Dia mulai merasakan langkahnya mulai tercium. Dia harus bekerja cepat, pikirnya. Dia merasakannya dan dia tidak suka perasaan was-was itu. Bukannya dia tidak cepat bertindak, tapi dia hanya lebih suka semuanya berjalan detail yang sempurna sesuai dengan apa yang dia rencanakan. Itulah mengapa butuh waktu bertahun-tahun untuk menggenapkan tujuan hidupnya itu. Tahun –tahun yang panjang dan menyiksa.

Dia tidak boleh mengacaukan keberhasilan yang sudah berdesir di darahnya, pikirnya. Sambil menanggalkan pakaian Anna hingga tersisisa pakaian dalam dia memilih-milih di mana dia akan memulai. Dia memandang remeh pada tubuh Anna, tidak ada yang bisa dibanggakan.

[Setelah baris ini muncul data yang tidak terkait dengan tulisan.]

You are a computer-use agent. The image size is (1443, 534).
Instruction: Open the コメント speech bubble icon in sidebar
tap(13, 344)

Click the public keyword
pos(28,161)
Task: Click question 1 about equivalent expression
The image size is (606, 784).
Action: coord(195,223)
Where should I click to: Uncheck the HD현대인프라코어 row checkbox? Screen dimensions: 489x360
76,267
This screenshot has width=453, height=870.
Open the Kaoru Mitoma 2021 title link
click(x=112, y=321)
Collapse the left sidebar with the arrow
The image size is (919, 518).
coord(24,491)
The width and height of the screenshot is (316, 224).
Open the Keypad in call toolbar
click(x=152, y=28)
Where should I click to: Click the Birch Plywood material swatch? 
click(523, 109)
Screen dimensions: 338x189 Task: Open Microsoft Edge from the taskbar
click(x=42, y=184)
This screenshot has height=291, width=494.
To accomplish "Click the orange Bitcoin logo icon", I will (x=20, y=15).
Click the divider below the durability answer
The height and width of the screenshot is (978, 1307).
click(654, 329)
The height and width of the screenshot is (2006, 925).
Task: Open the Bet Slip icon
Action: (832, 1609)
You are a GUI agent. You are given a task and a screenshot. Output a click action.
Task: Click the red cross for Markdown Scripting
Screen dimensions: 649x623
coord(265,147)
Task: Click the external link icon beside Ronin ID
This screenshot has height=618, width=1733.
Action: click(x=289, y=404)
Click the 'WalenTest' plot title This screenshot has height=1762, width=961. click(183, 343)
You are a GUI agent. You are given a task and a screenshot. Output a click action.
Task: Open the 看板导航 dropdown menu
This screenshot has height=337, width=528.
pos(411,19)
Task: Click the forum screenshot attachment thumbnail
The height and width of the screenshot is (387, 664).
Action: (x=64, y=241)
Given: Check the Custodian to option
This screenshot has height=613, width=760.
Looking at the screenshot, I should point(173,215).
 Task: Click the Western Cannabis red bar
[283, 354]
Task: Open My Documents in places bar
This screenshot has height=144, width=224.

Dia memulai dengan kuliat leher Anna, menggoreskan bagian paling tipis pisau itu hingga sayatan mengeluarkan darah. Ah, betapa menyenangkannya ini bagiku, dia tertawa. Dia cukup puas dengan karyanya. Darah dan tangis, ringisan, kesakitan .. dia belum pernah melihat satu pemandangan komplit seperti ini. Dengan satu sayatan lagi dia akan berhenti. Bukan. Bukan berhenti dan membiarkan Anna hanya mendapat hadiah kecil itu. Dia sudah mengatur ini semua. Sakiti pelan-pelan lalu akhiri dengan sakit luar biasa.

Dia mengambil dua benda berwarna merah di sisi kiri ruangan. Menumpahkan isinya di tubuh Anna. Luka itu menjadi lebih sakit. Dia tahu itu ketika mendengar ringisin lebih menyayat. Satu sudah kosong, lanjut dengan wadah yang satu lagi, biarkan ... biarkan tempat itu benar-benar hangus hingga tak bersisa.

Dia segera keluar dari sana, melemparkan sarung tangan lateks dan mengguyurnya dengan sisa-sisa bensin. Terakhir ia melemparkan tempat bensin kedua itu ke dalam ruangan lalu menutup pintu dengan ujung sepatu. Guyuran bensin menguarkan bau dan nyala korek api sudah ada ditangan.

Usssss!

Api kecil itu menyala dengan terang untuk sesaat dan dia melemparkannya melalui tepat di depan pintu. Terbakar. Terbakar dengan cepat. Aroma daging manusia yang terpanggang rasanya menggoda penciumannya. Dia tak punya waktu untuk menunggu itu. Sayang sekali .. dia harus segera pergi.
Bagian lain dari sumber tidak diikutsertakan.